Try it: Using the records below, give again exactly the lines from the line that contains "الاخبار (435, 112)" through the line that contains "بدء تجربة تقنية جديدة.. لتبريد الطرق في السعودية (319, 2478)", both ends included, and only those.

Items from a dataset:
>>>>>

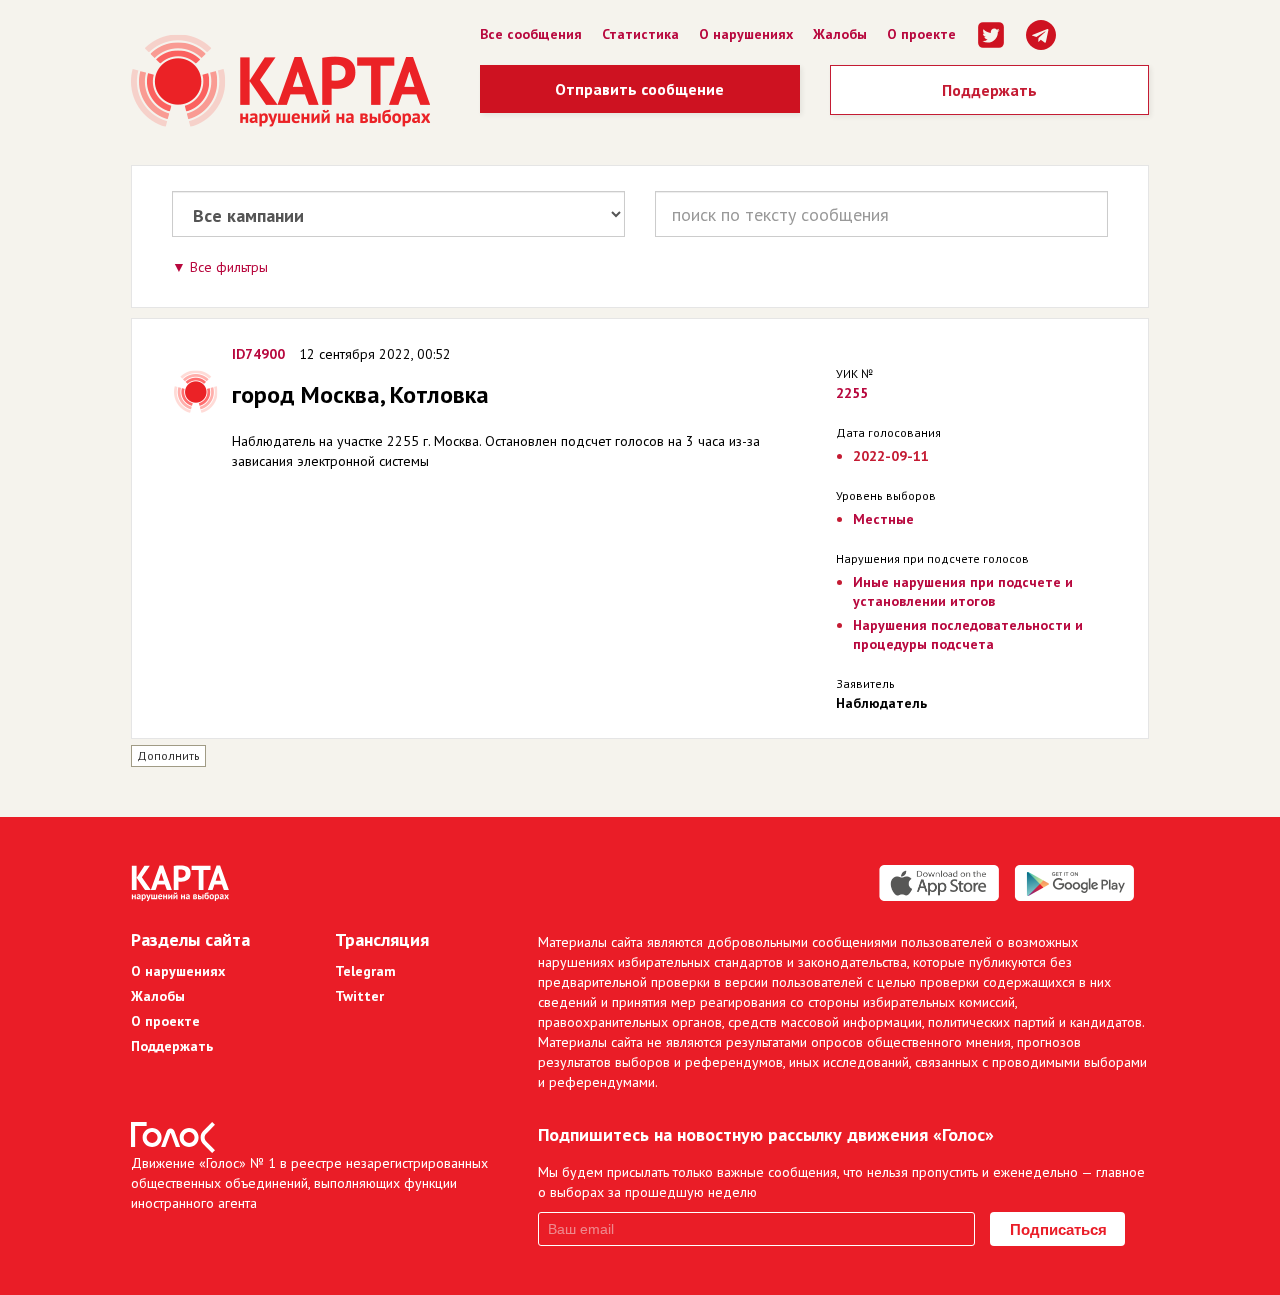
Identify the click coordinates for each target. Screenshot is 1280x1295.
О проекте (921, 34)
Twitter (359, 996)
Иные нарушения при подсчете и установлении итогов (963, 591)
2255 (852, 393)
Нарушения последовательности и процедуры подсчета (968, 634)
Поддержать (989, 90)
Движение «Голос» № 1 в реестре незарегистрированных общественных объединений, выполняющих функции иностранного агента (309, 1183)
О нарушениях (746, 34)
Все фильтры (229, 267)
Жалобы (840, 34)
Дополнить (168, 755)
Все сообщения (531, 34)
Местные (883, 519)
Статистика (640, 34)
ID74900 (258, 354)
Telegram (365, 971)
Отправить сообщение (639, 89)
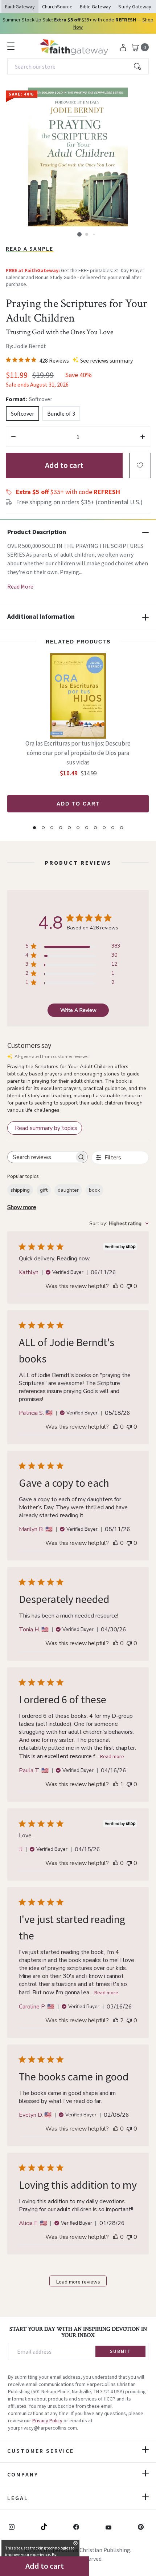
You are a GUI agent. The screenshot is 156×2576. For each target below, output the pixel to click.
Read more (112, 1756)
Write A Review (78, 1010)
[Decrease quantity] (13, 437)
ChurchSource (57, 6)
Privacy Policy (47, 2420)
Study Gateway (134, 6)
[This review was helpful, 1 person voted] (115, 1784)
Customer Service (40, 2450)
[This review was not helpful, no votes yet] (129, 1286)
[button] (79, 234)
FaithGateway (20, 6)
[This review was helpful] (115, 2020)
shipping (20, 1190)
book (94, 1190)
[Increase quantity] (142, 437)
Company (22, 2474)
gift (44, 1190)
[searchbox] (41, 1157)
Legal (17, 2498)
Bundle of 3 (61, 413)
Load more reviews (78, 2281)
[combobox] (78, 66)
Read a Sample (29, 248)
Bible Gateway (95, 6)
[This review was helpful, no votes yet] (115, 1286)
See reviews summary (106, 360)
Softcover (22, 413)
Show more (21, 1207)
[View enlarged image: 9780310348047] (78, 157)
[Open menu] (11, 46)
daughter (68, 1190)
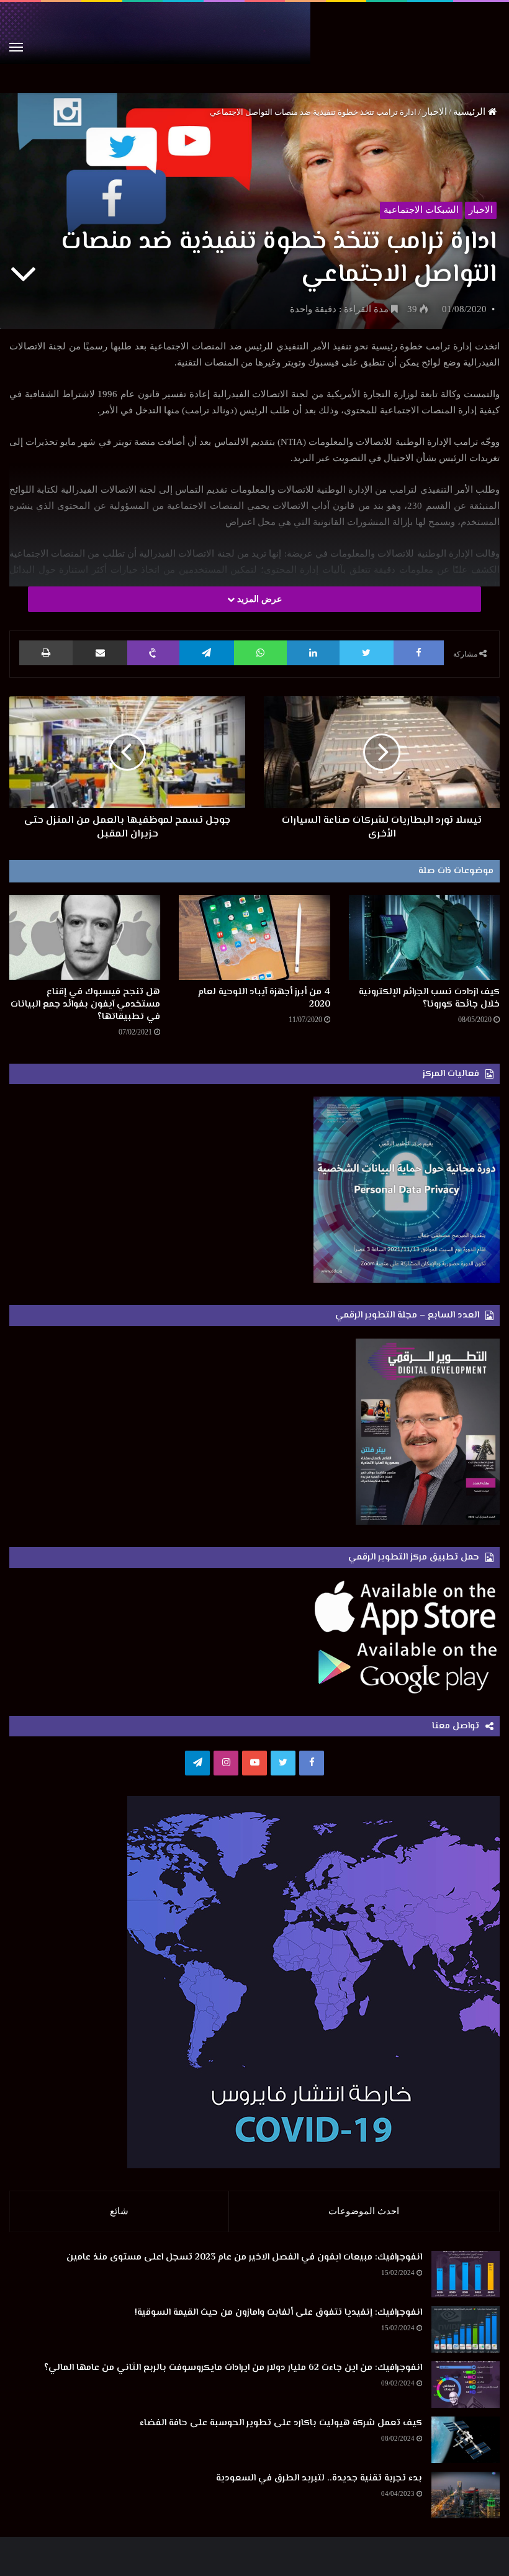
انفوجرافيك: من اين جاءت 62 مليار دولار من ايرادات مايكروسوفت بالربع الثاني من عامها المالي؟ (233, 2368)
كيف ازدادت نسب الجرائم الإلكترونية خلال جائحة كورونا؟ (429, 998)
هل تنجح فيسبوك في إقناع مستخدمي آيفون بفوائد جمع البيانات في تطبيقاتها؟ (85, 1004)
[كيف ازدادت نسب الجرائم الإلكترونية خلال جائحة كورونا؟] (424, 937)
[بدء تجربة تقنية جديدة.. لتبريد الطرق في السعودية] (465, 2495)
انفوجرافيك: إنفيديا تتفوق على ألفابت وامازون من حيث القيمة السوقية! (278, 2312)
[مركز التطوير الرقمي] (254, 47)
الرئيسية (470, 112)
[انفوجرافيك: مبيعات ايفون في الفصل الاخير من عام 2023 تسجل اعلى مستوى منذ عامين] (465, 2274)
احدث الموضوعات (363, 2211)
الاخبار (435, 112)
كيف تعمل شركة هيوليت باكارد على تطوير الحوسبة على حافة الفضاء (281, 2423)
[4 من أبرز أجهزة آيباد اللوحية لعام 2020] (254, 937)
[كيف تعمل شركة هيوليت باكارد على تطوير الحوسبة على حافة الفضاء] (465, 2440)
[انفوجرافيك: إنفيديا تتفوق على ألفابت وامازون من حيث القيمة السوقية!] (465, 2329)
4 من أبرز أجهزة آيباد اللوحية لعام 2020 (264, 998)
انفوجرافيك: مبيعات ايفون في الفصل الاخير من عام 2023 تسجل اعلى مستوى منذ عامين (244, 2257)
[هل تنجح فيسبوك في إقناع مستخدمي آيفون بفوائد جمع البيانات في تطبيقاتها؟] (84, 937)
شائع (119, 2211)
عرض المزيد (258, 599)
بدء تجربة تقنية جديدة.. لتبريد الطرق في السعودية (319, 2478)
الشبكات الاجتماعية (421, 210)
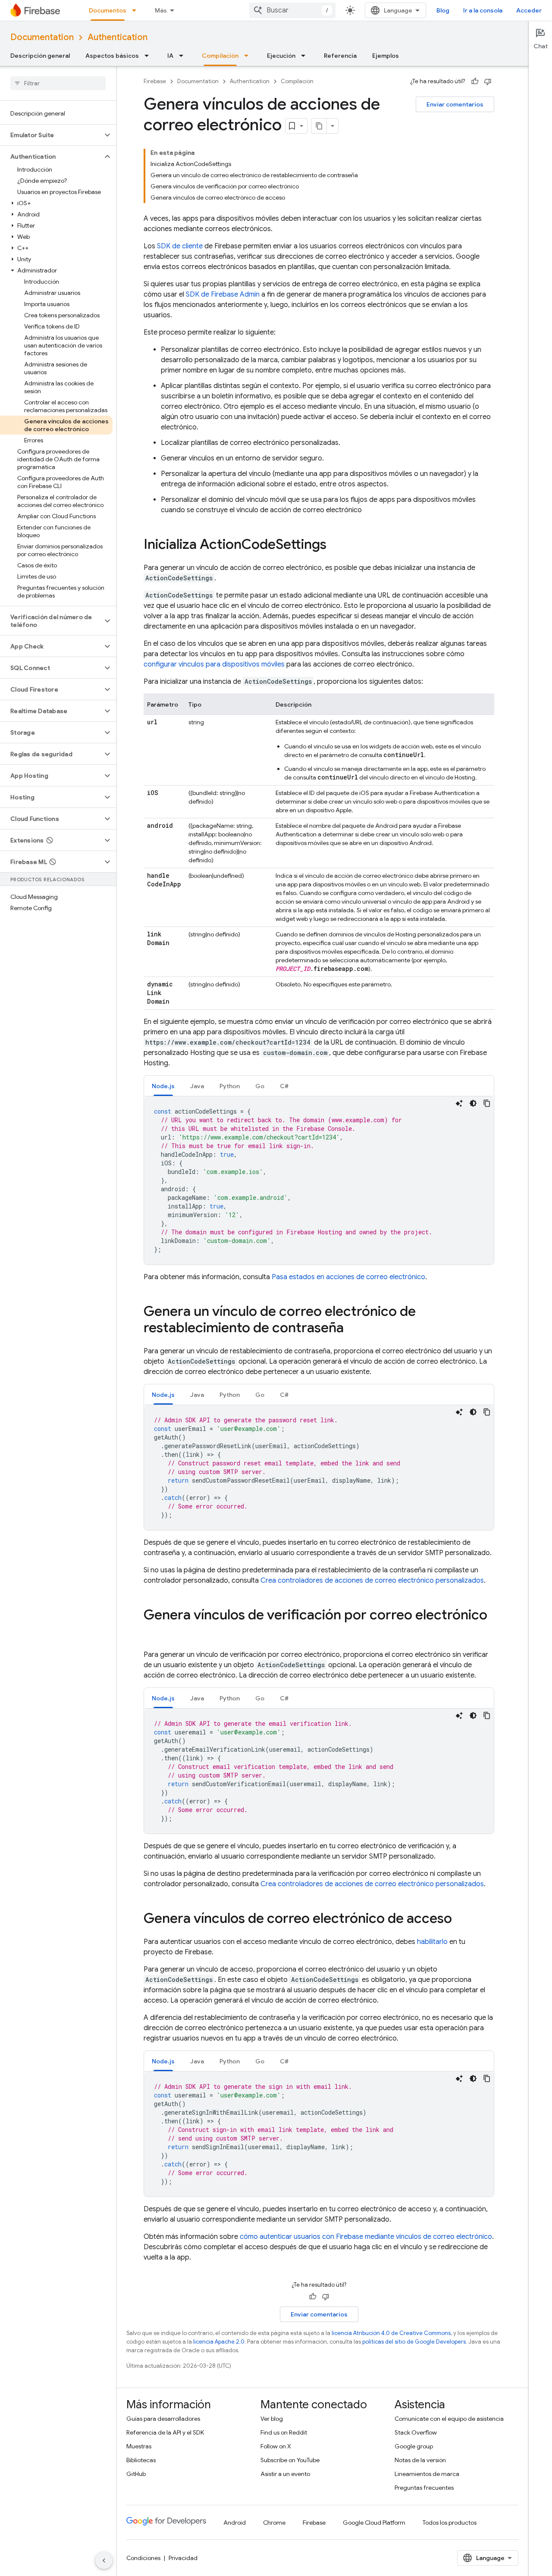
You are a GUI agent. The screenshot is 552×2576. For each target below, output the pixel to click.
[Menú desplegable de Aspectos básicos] (149, 55)
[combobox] (292, 10)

<<<<<

Response:
الاخبار (435, 112)
كيف تعمل شركة هيوليت باكارد على تطوير الحوسبة على حافة الفضاء (281, 2423)
[4 من أبرز أجهزة آيباد اللوحية لعام 2020] (254, 937)
[كيف تعمل شركة هيوليت باكارد على تطوير الحوسبة على حافة الفضاء] (465, 2440)
[انفوجرافيك: إنفيديا تتفوق على ألفابت وامازون من حيث القيمة السوقية!] (465, 2329)
4 من أبرز أجهزة آيباد اللوحية لعام 2020 (264, 998)
انفوجرافيك: مبيعات ايفون في الفصل الاخير من عام 2023 تسجل اعلى مستوى منذ عامين (244, 2257)
[هل تنجح فيسبوك في إقناع مستخدمي آيفون بفوائد جمع البيانات في تطبيقاتها؟] (84, 937)
شائع (119, 2211)
عرض المزيد (258, 599)
بدء تجربة تقنية جديدة.. لتبريد الطرق في السعودية (319, 2478)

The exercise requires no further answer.